#### TEXT UNDER STUDY ####

Once these items are in your house they are mentally and logistically difficult to remove.


Here’s the thing – everything is available all the time. You don’t need to stockpile.

Buy The Thing, only when you need The Thing and not before. Even if it’s on sale – which you probably won’t know about if you adhere to the above and steer clear of the shops.

The money you ‘save’ by buying early is not worth your physical and mental space. Keep your money and your space, and the shops can keep The Things for you, until you are ready.

Oh, and if you bought too much toilet paper during 2020, I don’t have a huge problem with it. Toilet paper is not an IF prospect but a WHEN. You will get through that, and god only knows how my family goes through as many rolls as it does. 

3. Where does the clutter come from? Gifts

The love language of some families is gifts. Stuff. Love in the shape of a gift bag.

Even gift vouchers can create clutter. They sit around in the fruit bowl, or worse still go into hiding and emerge only after expiry. Unless there is an immediate need for that card, it places a mental burden on the recipient to find a way to spend it and avoid wasting it. 

Then there are hand-me-downs from friends and family. Toys they have outgrown, appliances they have upgraded, clothes from last season. The giver is probably well-meaning, but may also be reducing their own decluttering guilt by dumping on you.

You don’t want to be the resident grinch or an ungrateful sod, right?


Maybe you could suggest a Kris Kringle or Bad Santa at Christmas. Or special food / wine contributions – asking people to spend on high quality special-occasion consumables rather than on stuff. Or even a shared experience. 

When you have a birthday, stipulate No Gifts on the invitation and explain you are decluttering and this is important to you. Have dinner at a restaurant and have guests chip in for your meal, as the present. 

If you don’t want the hand-me-downs, give a similar explanation. Soften by recommending a local op shop which may take them. Explain it once, and the kindly giver will hopefully re-route future efforts. 

It’s awkward, but once you break the habit, these occasions become much less burdensome on both the giver and recipient. 

4. Where does the clutter come from? Other people’s stuff

Do you have 20-year-old text books your now-adult kids have left you with? Their old art projects, keepsakes and one of those white signed teddy bears from end-of-school?

What about things you don’t want, that you inherited with the holiday house from your now-deceased parents?

#### DATA SEGMENT ####

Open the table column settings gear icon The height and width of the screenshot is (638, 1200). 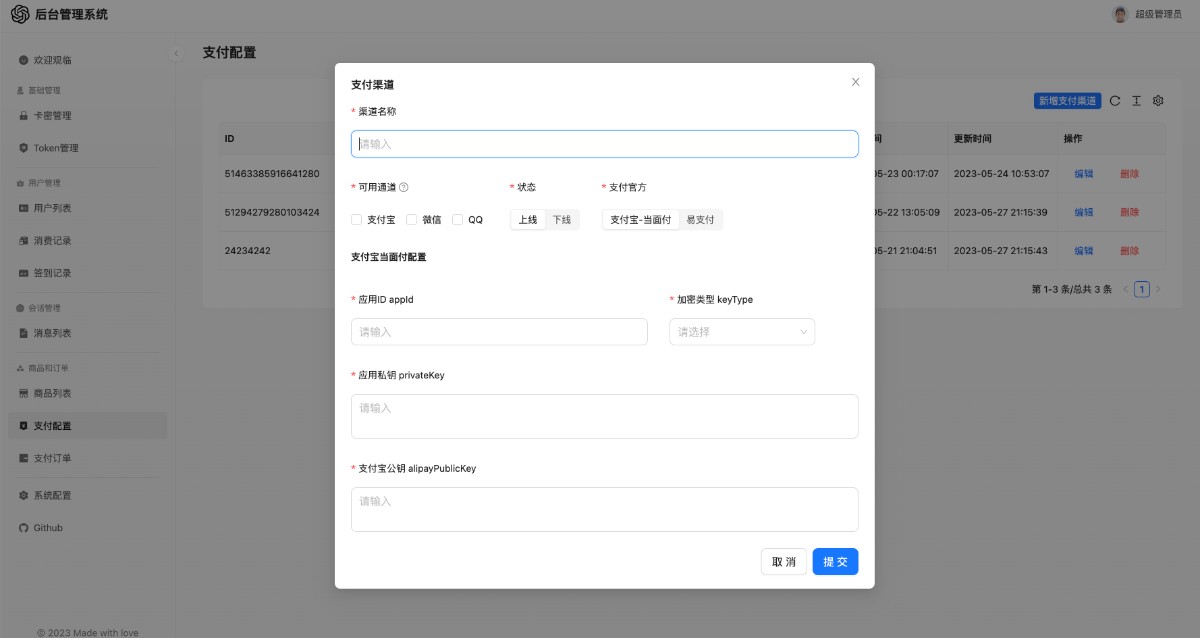[1158, 101]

####

ACTIONS TO TAKE |
**a)** From the decluttering text, copy everything from "Once these items" down to "need to stockpile.".
**b)** Answer these questions from the decluttering text:
(i) What does the text say hidden gift vouchers emerge only after?
(ii) What should be stipulated on a birthday invitation?
(iii) What color is the signed teddy bear from end-of-school?
**c)** Continue the decluttering text from the point where it stops.

LIST OF ANSWERS |
**a)**
Once these items are in your house they are mentally and logistically difficult to remove.


Here’s the thing – everything is available all the time. You don’t need to stockpile.

**b)**
(i) Expiry.
(ii) No Gifts.
(iii) White.

**c)**
Or maybe you have a partner who leaves their stuff everywhere, and it bothers you more than it bothers them.


If the owner of the clutter lives elsewhere, send them photos of their stuff and give them a deadline. Or invite them for dinner and a decluttering session. If you are feeling benevolent or they don’t have the capacity to take their keepsakes, assign them a tub or drawer that you can hold for them – but set limits and keep it contained and labelled. 

If the owner of the clutter has died, you don’t need to keep their stuff to honour their memory. Only keep what is meaningful for you. I’m sure they would want you to be happy and not burdened.

If the owner of the clutter lives with you, it’s more difficult. Read this article about decluttering other people’s stuff, and remember – compromises will be necessary. You can assign them a space for their stuff and request that shared spaces be maintained to a certain standard.

The best thing you can do is lead by example, and tackle all of your own clutter first. Have you done that yet? 

5. Where does the clutter come from? Failure to declutter

Acquiring is inevitable because due to changing habits, situations and sizes, we need to buy things. But often we don’t remove the worn-out stuff we are replacing. If we keep adding and don’t subtract, it will eventually become a problem. Space is a finite resource.


If you are cluttered, you need to remove items that don’t serve you.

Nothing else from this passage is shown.